Just because we’re not sending gifts to our clients during the holidays doesn’t mean we’re against the practice. Instead, we choose to think beyond the holidays and send gifts at the right times throughout the year. For example, we’ll send out gifts to reward accomplishments or to show our appreciation. We’ll also take opportunities to congratulate clients on weddings, new babies, and other personal celebrations.
John Ruhlin, an expert in corporate gift giving and the author of the book Giftology, suggests surprising clients by sending them a gift on days that aren’t associated with gift giving, like St. Patrick’s Day or the 4th of July.
“There are a million and one national holidays to choose from,” said Ruhlin. “For instance, send a pizza along with a high-end pizza stone and slicer on National Pizza Day. It can be so easy if you are willing to open your eyes to the possibilities.”

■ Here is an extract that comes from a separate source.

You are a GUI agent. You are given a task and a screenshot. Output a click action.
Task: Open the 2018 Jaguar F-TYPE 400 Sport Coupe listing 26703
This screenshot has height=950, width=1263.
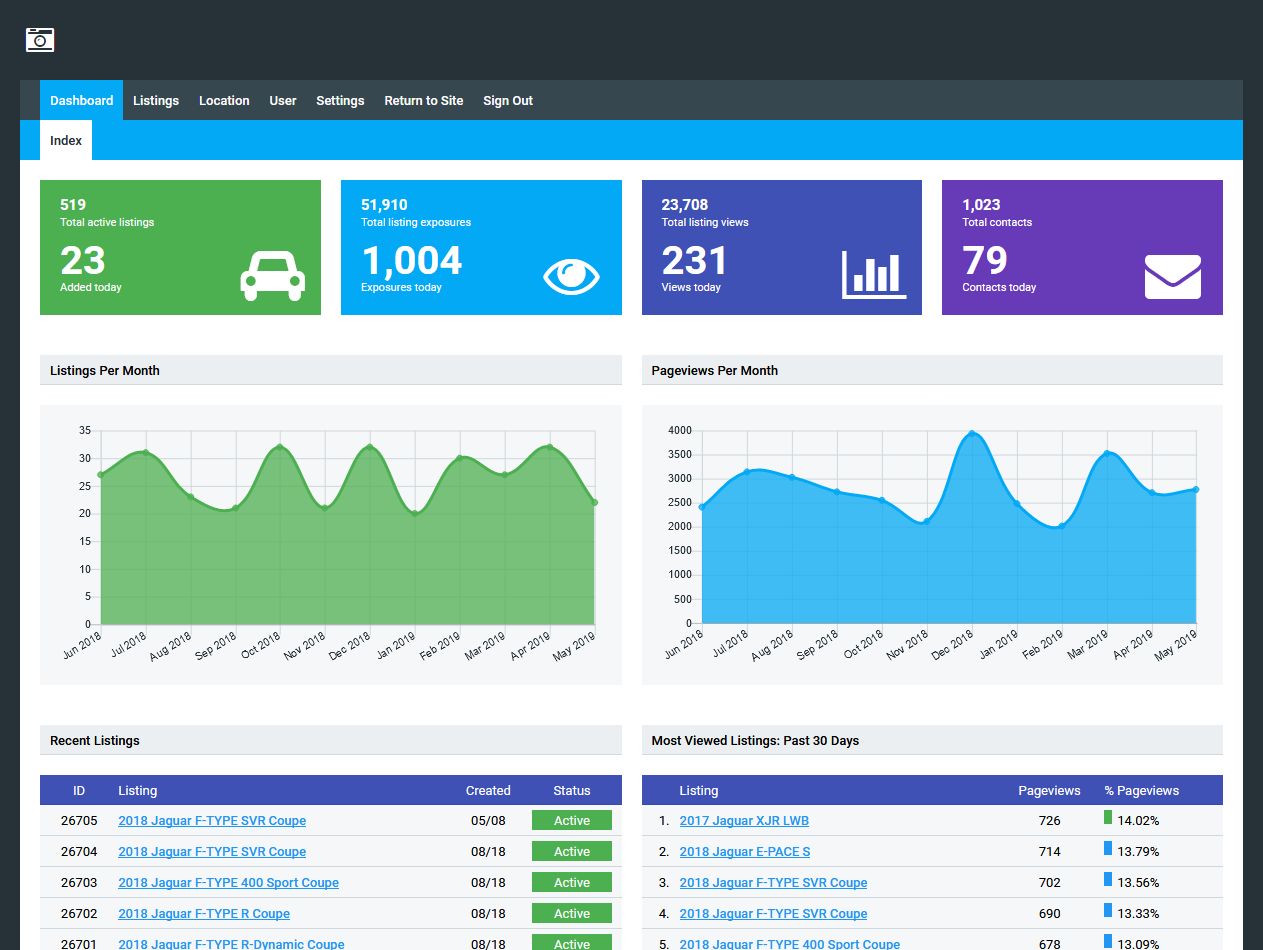pyautogui.click(x=228, y=883)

Ruhlin added, “By doing this, we cut into any sense of entitlement because the gift never becomes an expectation. It’s always a surprise, and it always makes an impact.”
Giving gifts to your clients is a great way to show your gratitude and appreciation. But don’t feel pressured to do this during the holiday craze. In fact, it’s better that you do this throughout the year — it will be more meaningful and more impactful, and it will keep you top of mind.
When you purchase gifts for your clients, make sure they’re personal and thoughtful — not just a shameless plug for your business. While you may want to avoid a Scrooge-like reputation, don’t overdo it — keep the present within a budget that works for you, and make sure it fits the recipient.
Do you send holiday gifts to clients? If not, when do you send gifts, and why?